[[ Records supplied open ]]

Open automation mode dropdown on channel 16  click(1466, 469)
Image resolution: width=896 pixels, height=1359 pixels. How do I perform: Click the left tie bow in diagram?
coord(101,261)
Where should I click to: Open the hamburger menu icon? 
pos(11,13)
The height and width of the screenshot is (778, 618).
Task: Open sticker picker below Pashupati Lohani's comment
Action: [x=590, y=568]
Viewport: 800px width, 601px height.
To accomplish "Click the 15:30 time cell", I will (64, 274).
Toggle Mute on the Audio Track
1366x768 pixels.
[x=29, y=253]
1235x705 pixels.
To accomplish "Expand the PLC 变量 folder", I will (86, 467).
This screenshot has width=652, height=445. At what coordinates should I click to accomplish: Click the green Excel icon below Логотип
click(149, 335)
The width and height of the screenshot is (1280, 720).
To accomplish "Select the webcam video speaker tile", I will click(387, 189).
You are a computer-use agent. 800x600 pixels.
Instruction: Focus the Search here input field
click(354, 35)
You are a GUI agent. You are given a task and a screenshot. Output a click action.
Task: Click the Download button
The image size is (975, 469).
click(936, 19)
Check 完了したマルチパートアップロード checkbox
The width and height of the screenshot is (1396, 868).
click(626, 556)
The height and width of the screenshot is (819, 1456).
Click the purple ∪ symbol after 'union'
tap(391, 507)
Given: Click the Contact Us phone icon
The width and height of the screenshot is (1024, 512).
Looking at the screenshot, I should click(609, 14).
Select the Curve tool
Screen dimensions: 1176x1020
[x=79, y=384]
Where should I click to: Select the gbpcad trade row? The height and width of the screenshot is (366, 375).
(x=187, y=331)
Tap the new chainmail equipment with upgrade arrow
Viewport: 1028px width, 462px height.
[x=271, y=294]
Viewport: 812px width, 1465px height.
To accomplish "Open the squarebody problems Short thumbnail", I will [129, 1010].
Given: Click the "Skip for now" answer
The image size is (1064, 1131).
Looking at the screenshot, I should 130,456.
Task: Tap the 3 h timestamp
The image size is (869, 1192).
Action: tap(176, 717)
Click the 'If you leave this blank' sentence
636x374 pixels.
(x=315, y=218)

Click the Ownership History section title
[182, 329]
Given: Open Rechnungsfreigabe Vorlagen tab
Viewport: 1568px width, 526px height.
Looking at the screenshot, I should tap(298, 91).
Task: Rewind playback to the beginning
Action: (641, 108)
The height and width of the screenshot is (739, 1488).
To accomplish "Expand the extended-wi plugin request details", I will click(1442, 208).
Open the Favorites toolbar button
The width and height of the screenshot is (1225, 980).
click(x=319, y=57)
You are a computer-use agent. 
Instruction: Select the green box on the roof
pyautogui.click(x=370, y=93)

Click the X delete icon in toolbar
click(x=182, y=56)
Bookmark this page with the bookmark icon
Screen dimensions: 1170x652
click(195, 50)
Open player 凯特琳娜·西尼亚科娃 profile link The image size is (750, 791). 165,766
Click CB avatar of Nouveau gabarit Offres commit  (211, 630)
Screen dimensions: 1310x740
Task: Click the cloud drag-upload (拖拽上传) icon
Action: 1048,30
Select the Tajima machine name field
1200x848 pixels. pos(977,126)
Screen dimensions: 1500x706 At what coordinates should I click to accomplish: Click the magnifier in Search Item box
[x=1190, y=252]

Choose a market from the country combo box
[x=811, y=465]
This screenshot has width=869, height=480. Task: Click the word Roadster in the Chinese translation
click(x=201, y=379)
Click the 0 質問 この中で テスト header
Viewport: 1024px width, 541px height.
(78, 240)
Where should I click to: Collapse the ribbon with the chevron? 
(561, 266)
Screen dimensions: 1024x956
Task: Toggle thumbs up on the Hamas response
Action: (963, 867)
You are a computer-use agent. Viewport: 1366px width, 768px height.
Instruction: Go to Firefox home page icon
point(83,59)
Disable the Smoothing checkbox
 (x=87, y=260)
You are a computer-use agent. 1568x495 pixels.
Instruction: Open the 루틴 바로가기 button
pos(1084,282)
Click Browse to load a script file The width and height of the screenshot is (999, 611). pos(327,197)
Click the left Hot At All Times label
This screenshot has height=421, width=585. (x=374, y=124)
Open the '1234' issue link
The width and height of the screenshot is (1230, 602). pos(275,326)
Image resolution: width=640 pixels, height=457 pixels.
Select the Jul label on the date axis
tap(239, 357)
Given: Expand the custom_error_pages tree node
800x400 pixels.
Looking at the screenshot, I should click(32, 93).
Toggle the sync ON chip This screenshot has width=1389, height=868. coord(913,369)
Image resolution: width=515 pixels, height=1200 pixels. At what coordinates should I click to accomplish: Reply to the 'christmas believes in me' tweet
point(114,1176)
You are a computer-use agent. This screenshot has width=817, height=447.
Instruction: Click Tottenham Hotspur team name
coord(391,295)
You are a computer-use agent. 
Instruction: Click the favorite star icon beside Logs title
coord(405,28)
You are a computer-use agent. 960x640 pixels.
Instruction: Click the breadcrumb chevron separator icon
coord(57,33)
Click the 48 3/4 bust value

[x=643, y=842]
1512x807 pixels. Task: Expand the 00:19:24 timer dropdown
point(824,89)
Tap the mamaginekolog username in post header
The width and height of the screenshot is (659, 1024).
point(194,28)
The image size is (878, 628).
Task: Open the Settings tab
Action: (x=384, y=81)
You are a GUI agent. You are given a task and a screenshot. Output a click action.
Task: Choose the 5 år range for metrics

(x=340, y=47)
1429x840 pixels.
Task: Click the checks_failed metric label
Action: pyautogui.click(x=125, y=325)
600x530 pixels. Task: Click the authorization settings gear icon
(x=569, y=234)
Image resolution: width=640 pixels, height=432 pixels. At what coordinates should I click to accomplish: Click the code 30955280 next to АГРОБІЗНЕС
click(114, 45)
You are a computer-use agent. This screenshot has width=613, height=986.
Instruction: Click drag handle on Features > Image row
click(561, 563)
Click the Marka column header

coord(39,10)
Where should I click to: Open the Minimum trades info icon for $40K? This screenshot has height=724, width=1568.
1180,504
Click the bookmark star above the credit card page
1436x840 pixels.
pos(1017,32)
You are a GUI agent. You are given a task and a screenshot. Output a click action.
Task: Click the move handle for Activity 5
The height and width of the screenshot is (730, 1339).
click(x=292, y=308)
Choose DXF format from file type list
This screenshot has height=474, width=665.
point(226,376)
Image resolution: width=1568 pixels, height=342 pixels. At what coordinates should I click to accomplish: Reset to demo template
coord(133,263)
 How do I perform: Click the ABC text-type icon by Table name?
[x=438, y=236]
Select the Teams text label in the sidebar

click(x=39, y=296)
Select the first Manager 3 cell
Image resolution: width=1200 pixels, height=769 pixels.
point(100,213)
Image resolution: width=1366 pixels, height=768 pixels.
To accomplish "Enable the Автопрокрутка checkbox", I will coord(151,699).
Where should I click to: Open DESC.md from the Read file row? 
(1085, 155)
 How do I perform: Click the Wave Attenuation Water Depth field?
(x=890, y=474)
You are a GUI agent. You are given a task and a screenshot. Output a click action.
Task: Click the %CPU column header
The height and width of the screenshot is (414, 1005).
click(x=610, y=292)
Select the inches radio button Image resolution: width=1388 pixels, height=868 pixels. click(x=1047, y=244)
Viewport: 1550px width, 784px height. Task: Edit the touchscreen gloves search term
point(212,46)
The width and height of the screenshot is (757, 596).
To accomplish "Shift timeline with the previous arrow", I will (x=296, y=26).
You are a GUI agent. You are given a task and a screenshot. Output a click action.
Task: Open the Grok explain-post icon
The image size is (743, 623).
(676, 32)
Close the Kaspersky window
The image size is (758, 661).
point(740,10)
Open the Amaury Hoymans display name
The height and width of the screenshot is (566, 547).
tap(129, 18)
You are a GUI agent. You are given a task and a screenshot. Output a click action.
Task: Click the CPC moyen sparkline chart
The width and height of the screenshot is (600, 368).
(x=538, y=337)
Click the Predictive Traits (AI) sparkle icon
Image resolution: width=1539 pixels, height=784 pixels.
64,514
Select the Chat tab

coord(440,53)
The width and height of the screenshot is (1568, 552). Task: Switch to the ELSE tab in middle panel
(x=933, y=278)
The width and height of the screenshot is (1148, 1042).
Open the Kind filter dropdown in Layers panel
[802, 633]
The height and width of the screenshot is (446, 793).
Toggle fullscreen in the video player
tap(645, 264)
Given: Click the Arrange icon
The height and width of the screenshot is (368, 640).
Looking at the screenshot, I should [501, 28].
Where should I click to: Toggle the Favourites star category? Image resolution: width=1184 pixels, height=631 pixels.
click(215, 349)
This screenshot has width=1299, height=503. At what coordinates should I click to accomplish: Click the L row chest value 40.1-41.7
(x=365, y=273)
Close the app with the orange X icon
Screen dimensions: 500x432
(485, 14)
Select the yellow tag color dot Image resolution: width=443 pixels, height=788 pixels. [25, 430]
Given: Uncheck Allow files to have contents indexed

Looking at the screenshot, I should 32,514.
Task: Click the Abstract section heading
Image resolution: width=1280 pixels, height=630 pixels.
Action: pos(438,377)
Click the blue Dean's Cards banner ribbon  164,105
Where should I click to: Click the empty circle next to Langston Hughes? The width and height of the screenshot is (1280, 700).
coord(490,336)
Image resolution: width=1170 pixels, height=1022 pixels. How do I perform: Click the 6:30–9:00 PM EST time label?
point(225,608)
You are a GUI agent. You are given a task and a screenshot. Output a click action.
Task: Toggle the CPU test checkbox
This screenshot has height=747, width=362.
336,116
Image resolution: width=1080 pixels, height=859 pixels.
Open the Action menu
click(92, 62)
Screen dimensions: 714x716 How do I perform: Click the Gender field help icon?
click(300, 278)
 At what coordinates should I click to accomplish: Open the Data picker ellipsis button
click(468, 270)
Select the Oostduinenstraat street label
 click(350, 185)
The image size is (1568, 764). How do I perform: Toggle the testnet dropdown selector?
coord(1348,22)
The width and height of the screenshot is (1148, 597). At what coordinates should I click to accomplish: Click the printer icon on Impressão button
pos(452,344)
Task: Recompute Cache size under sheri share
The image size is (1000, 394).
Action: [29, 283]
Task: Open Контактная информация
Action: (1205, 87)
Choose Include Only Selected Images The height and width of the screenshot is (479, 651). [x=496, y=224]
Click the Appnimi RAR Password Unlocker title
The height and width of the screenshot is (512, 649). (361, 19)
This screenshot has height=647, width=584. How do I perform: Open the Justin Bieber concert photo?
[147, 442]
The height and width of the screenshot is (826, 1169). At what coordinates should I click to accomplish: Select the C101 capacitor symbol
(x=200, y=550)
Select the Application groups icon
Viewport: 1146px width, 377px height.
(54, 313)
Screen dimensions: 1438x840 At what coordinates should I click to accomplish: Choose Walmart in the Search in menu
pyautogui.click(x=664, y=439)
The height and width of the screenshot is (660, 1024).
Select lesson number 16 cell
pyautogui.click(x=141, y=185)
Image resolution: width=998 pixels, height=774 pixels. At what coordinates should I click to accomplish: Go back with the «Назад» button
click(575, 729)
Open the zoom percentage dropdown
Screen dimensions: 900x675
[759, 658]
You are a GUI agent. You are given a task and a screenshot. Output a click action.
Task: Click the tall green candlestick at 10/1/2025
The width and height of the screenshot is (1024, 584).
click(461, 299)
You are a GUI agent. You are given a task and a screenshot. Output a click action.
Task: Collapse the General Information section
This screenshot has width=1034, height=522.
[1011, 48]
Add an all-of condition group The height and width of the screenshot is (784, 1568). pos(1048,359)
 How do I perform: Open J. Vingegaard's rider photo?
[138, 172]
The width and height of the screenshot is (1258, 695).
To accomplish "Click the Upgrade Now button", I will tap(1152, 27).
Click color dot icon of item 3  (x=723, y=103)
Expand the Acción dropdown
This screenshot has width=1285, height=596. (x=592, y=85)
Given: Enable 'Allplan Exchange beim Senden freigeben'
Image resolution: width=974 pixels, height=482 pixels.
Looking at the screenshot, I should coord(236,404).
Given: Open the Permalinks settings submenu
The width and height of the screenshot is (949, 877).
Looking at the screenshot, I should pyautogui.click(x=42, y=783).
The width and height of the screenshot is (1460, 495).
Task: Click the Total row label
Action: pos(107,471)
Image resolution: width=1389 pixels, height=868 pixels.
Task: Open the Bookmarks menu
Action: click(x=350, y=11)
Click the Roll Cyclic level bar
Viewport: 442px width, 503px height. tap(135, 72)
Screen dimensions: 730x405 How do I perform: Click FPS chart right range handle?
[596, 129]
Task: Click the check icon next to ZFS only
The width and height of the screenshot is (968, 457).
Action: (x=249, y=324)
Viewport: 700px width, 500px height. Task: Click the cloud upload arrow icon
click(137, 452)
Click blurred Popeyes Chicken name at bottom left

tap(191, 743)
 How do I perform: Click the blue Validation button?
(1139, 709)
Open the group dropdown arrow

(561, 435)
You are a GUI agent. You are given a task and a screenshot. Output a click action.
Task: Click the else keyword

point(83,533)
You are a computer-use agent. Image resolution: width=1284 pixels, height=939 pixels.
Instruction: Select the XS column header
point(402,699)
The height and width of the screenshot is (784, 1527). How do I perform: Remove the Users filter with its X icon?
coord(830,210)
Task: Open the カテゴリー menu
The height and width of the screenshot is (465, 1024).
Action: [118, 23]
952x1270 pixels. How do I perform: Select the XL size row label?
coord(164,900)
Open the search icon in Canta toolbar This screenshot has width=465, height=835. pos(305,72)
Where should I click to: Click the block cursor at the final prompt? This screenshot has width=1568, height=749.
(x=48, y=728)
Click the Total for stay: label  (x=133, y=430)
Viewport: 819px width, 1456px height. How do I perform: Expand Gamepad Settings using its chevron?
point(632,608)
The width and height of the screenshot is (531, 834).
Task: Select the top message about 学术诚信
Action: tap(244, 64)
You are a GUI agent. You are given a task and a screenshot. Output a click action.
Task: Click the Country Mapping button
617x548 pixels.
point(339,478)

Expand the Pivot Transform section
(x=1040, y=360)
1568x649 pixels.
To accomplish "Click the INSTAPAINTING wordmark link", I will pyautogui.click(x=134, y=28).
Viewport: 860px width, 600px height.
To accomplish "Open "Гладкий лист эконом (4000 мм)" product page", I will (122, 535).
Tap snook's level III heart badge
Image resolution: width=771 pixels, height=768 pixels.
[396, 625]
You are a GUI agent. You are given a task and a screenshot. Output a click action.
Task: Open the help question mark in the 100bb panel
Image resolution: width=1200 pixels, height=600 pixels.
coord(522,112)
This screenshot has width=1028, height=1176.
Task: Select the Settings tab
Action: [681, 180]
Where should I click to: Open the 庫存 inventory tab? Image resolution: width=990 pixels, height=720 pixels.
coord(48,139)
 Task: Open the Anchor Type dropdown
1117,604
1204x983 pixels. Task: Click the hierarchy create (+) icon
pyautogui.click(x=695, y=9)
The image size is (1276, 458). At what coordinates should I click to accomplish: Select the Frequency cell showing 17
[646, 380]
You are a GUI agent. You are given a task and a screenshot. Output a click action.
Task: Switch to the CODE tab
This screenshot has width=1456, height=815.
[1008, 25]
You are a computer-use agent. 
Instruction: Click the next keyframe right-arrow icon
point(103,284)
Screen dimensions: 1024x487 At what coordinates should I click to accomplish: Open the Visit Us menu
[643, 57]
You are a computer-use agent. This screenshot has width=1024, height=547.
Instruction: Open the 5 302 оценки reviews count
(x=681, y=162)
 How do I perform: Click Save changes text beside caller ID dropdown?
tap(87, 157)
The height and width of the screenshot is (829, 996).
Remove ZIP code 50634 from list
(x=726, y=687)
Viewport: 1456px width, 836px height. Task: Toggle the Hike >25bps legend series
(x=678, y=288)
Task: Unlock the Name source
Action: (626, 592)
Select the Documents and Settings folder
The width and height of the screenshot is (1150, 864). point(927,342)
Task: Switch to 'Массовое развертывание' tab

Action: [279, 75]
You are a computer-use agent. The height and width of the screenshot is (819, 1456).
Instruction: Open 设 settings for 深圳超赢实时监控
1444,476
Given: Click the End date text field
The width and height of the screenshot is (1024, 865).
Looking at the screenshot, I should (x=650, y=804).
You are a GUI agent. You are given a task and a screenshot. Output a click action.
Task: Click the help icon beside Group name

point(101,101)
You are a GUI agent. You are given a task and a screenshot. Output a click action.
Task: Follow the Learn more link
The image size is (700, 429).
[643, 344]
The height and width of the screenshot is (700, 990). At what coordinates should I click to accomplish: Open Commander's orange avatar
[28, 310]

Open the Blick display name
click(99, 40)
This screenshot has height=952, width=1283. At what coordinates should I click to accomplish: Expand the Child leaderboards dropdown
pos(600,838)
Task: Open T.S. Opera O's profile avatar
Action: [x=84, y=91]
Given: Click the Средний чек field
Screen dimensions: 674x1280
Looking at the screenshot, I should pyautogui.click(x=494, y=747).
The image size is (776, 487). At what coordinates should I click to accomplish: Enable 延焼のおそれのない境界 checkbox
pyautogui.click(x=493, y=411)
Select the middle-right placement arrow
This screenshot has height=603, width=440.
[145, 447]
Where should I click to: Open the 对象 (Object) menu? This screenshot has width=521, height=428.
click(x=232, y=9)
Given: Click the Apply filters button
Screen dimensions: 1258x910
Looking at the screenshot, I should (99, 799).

[[ Records supplied closed ]]

→ **What is expected**
Tally the lines of the listing that include "computer". Reply with nothing but the count.

→ **Answer to this exercise**
12